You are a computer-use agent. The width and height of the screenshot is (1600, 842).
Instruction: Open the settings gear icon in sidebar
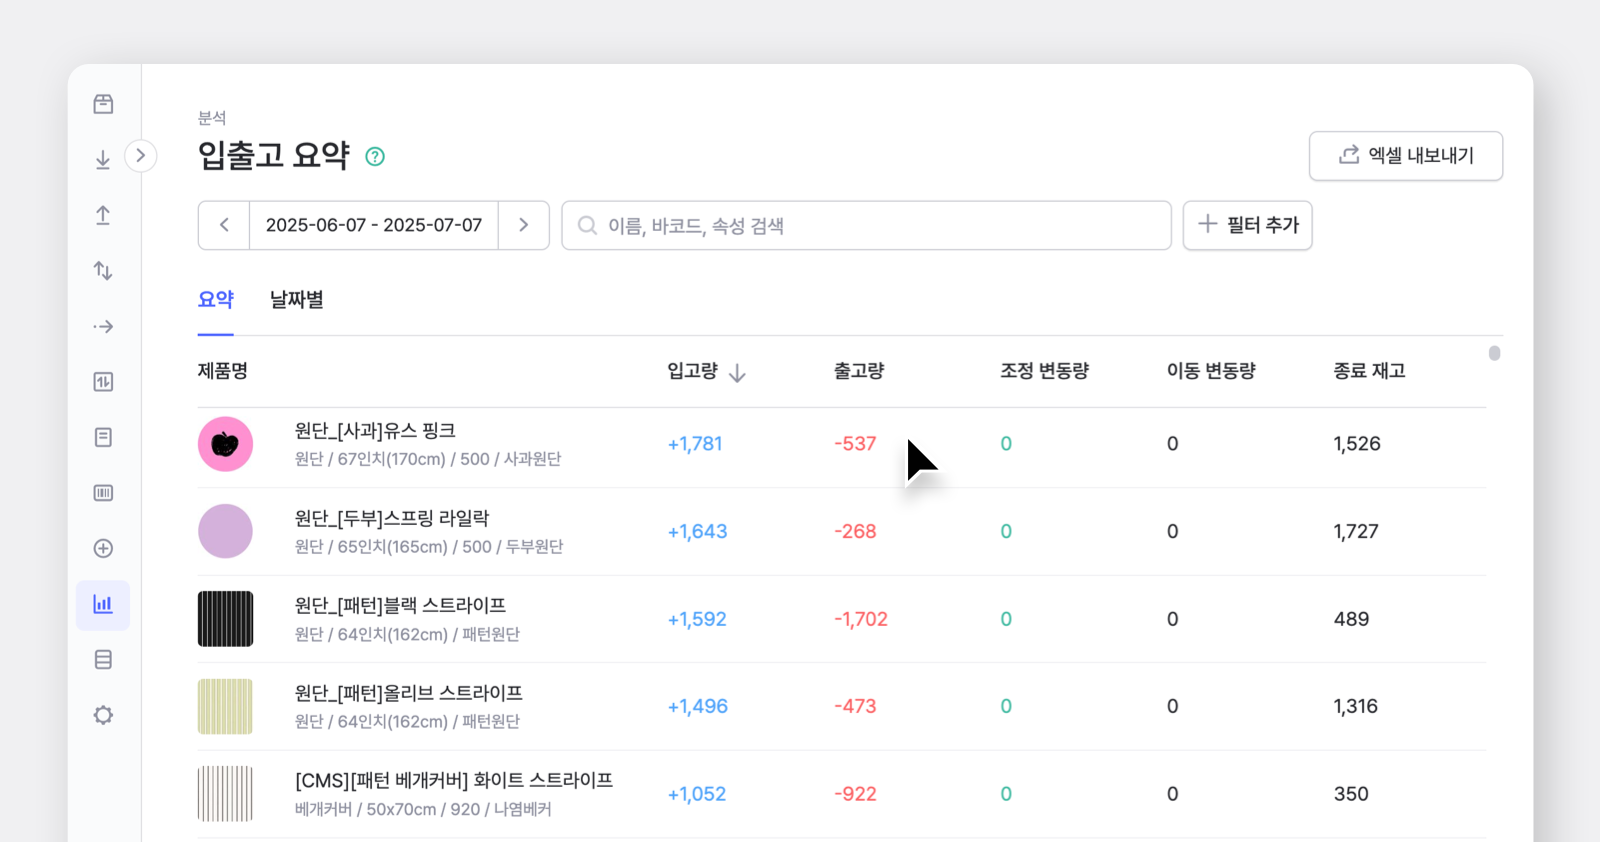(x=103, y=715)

==

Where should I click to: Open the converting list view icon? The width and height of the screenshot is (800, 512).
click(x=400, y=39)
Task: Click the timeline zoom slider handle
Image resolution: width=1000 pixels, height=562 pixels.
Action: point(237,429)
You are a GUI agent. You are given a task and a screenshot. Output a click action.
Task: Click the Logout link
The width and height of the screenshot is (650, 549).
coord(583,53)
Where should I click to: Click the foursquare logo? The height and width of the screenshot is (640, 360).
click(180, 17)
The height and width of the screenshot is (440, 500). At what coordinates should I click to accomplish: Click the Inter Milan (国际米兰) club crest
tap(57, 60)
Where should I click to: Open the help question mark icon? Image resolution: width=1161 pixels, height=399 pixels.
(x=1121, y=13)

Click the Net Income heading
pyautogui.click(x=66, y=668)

...

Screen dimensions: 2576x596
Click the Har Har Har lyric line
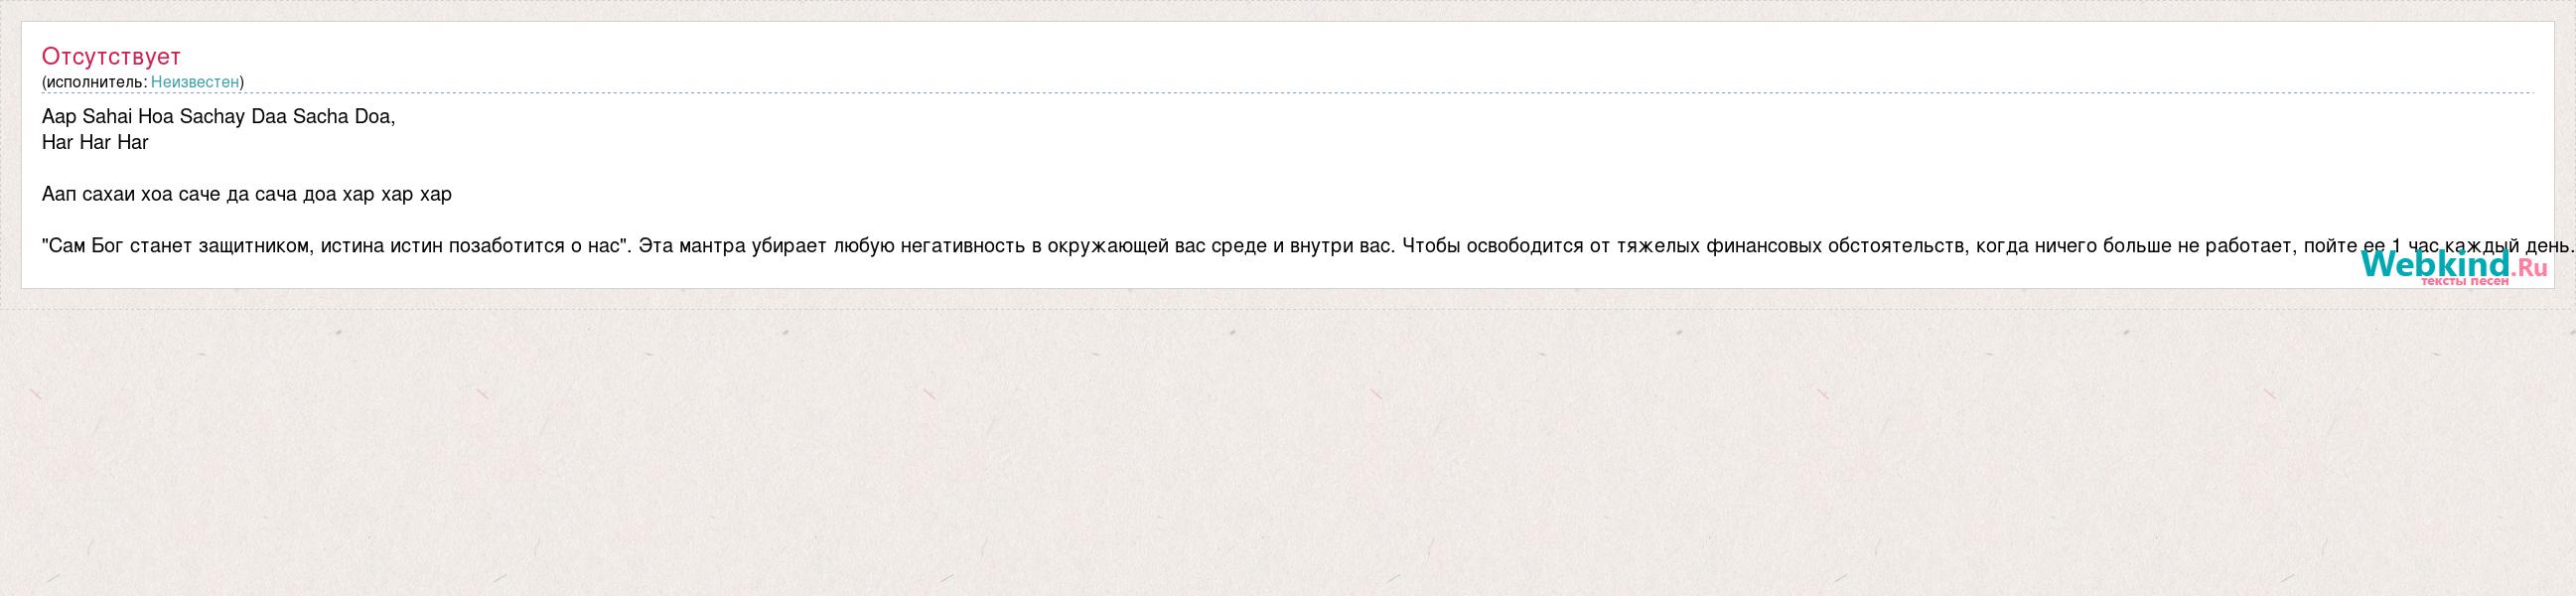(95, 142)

Directions for this task
Your reply should be a single number: the count of lines above that contain the word "agent".

Task response
2